Source extract:

MotionGPT Demo error: invalid literal for int() with base 10:

Hi all,

Thanks for your work. I'm encountering an issue when I attempt to run the demo:

ValueError: At line 114: tokens = torch.tensor([int(token) for token in output.split(',')]).cuda(), I encounter the error message

ValueError: invalid literal for int() with base 10: 'однакоMediaalling proceeduestopower dig impl courFincija heraus са XIIoshiicznênternoon Jimmy soap Weit rueadel KomSERT моло official comingyy SloLayoutInflaterstate domains waronds
анти alcune(\'. a

To filter out non-integer values, I tried modifying the line to tokens = torch.tensor([int(token) for token in output.split(',') if token.isdigit()], dtype=torch.long).cuda() but then encountered the Runtime error:

Calculated padded input size per channel: (2). Kernel size: (3).
Kernel size can't be greater than actual input size

I followed installation instructions as listed. Any suggestions? Thanks!

Aug 08 '23 16:08 felipe-parodi

@qiqiApink

Aug 15 '23 14:08 felipe-parodi

I'm getting the same error: "ValueError: invalid literal for int() with base 10" when executing the demo for text-to-motion. There seems to be no valid integers in my output. I'm using pretrained-7B.pth.

@felipe-parodi could you solve it?

Aug 27 '23 21:08 santiagomc

Still haven't solved it. I tried fine-tuning LLaMA on the kit dataset, and that didn't solve it either.

Aug 27 '23 21:08 felipe-parodi

Thanks for the quick response

Aug 27 '23 22:08 santiagomc

try: output = re.findall(r'\d+', output) for j, num in enumerate(output): if int(num) > 511: output = output[:j] break if len(output) == 0: tokens = torch.ones(1, max_new_tokens).cuda().long() else: tokens = torch.tensor([[int(num) for num in output]]).cuda().long() except: tokens = torch.ones(1, max_new_tokens).cuda().long() put this in generate_motion.py.

Aug 29 '23 02:08 SHUWEI-HO

that doesn't solve the issue though, that simply creates a tensor of ones if it doesn't get the desired output.

Aug 29 '23 13:08 felipe-parodi

This might be your model training is broken. You can try the pretrained 7B model that the author updated. It can generate the desire output .

Aug 29 '23 14:08 SHUWEI-HO

Hi @SHUWEI-HO, thanks for your quick response. The same happens for me with the pretrained 7B model as well as the finetuned model. Could you share your generate_motion script? it's unclear why it isn't working on my end.

Aug 29 '23 14:08 felipe-parodi

import os
import sys
import time
import warnings
from pathlib import Path
from typing import Optional

import lightning as L
import torch
import numpy as np

import models.vqvae as vqvae
from generate import generate
from lit_llama import Tokenizer, LLaMA, LLaMAConfig
from lit_llama.lora import lora
from lit_llama.utils import EmptyInitOnDevice, lazy_load
from scripts.prepare_motion import generate_prompt
from options import option
import imageio
from utils.evaluate import plot
from visualization.render import render
warnings.filterwarnings('ignore')

Problems to solve:
[a] In the MotionGPT demo error thread, what kernel size does the runtime error report after the line was changed to filter out non-integer values?
[b] Quote the part of the thread between "Aug 29 '23 02:08" and "working on my end.", inclusive.
Use only the thread above.

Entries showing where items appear
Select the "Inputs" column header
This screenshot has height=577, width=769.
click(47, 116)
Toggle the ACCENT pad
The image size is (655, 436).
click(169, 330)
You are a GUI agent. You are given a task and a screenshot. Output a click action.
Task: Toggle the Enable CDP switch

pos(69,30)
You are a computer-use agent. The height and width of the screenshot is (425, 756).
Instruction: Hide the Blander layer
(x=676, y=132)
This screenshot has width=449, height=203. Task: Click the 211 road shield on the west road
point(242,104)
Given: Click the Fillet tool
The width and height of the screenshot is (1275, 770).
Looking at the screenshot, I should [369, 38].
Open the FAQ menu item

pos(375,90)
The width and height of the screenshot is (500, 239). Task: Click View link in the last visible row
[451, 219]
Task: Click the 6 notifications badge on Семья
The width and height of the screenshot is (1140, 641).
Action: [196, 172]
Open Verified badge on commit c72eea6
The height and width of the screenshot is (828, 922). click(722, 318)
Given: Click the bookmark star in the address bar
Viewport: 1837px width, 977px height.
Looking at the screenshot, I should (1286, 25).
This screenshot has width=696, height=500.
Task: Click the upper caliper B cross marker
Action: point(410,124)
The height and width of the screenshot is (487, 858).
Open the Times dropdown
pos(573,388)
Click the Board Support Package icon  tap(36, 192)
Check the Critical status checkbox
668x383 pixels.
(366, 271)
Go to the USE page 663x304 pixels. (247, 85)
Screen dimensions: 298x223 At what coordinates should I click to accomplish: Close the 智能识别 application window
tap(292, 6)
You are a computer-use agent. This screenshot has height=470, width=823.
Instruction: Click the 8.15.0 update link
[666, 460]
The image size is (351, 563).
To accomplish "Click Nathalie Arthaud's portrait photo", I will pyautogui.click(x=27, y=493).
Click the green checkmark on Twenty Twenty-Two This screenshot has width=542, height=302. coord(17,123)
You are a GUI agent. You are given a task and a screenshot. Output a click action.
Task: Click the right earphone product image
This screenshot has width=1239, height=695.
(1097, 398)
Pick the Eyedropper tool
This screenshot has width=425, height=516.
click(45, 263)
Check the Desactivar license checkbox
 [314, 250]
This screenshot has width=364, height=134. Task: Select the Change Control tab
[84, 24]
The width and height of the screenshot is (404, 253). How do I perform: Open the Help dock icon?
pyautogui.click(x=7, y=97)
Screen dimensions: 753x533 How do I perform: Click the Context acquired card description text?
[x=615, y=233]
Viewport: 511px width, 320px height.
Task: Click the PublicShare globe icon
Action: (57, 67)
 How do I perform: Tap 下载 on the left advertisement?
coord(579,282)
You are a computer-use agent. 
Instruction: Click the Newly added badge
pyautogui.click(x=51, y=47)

Responses to the tasks:
[a] A kernel size of 3.

[b]
Aug 29 '23 02:08 SHUWEI-HO

that doesn't solve the issue though, that simply creates a tensor of ones if it doesn't get the desired output.

Aug 29 '23 13:08 felipe-parodi

This might be your model training is broken. You can try the pretrained 7B model that the author updated. It can generate the desire output .

Aug 29 '23 14:08 SHUWEI-HO

Hi @SHUWEI-HO, thanks for your quick response. The same happens for me with the pretrained 7B model as well as the finetuned model. Could you share your generate_motion script? it's unclear why it isn't working on my end.